The Office of the Comptroller of the Currency has conditionally approved Capital One’s acquisition of Discover Financial Services, the agency announced Friday.
The approval leaves the Federal Reserve as ostensibly the last regulatory green light needed to close the largest merger in the banking space in at least six years.
The OCC cited, as a condition of its go-ahead, the need to approve “plans detailing effective and sustainable corrective actions and timelines to address the root causes of any outstanding enforcement actions against Discover Bank and remediation of harm.”
The OCC “conducted a fulsome review … to ensure all statutory and regulatory requirements have been met,” the agency said in a press release Friday, adding that its announcement “reflects the OCC’s careful analysis of the effect of the merger on communities, the banking industry and the U.S. financial system.”
The regulatory nod comes roughly two weeks after reports surfaced that the Justice Department’s new antitrust leader, Gail Slater, determined there isn’t sufficient evidence to challenge Capital One’s acquisition of Discover in court.

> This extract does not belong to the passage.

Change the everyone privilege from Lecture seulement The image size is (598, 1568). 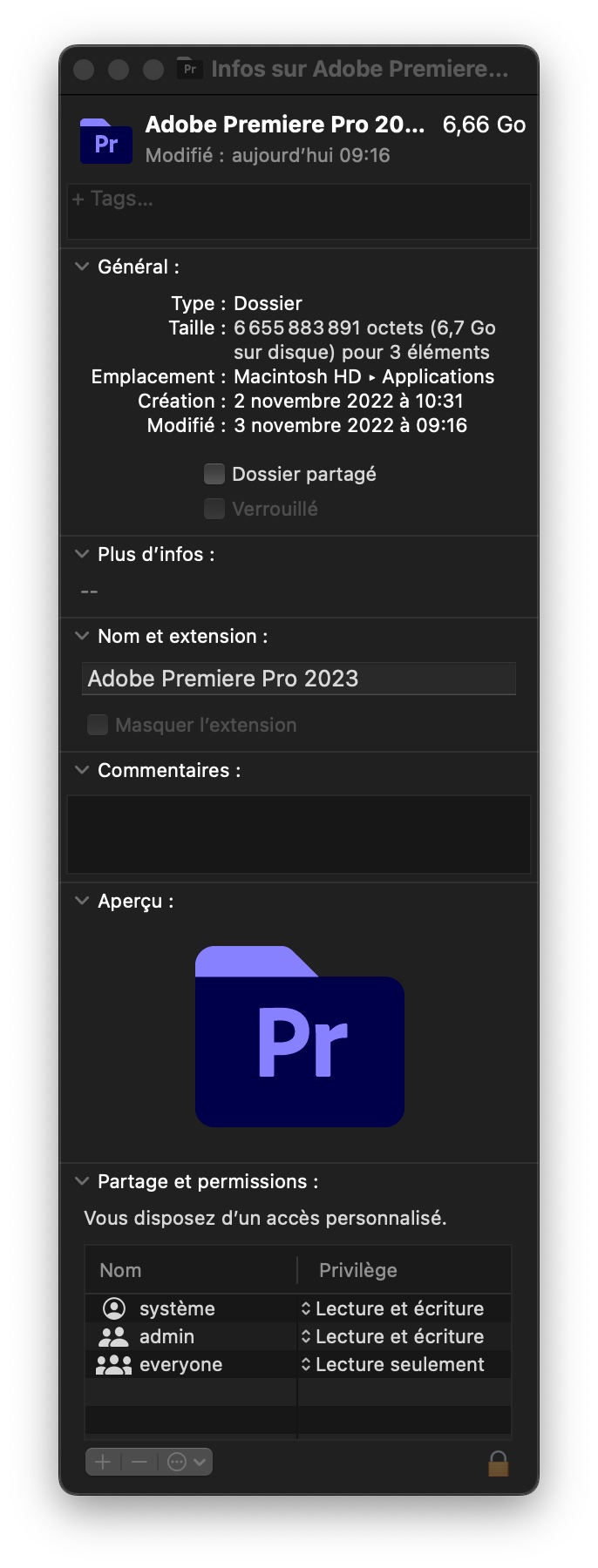(392, 1364)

The bank, which is slated to count $660 billion in assets after the transaction closes, proposed its $35.3 billion acquisition of Discover in February 2024 – a deal that would make the combined company the largest U.S. credit card issuer.
In a statement, the OCC’s acting comptroller, Rodney Hood, said his agency “is committed to a regulatory framework that expands access to financial services for consumers, businesses and communities.”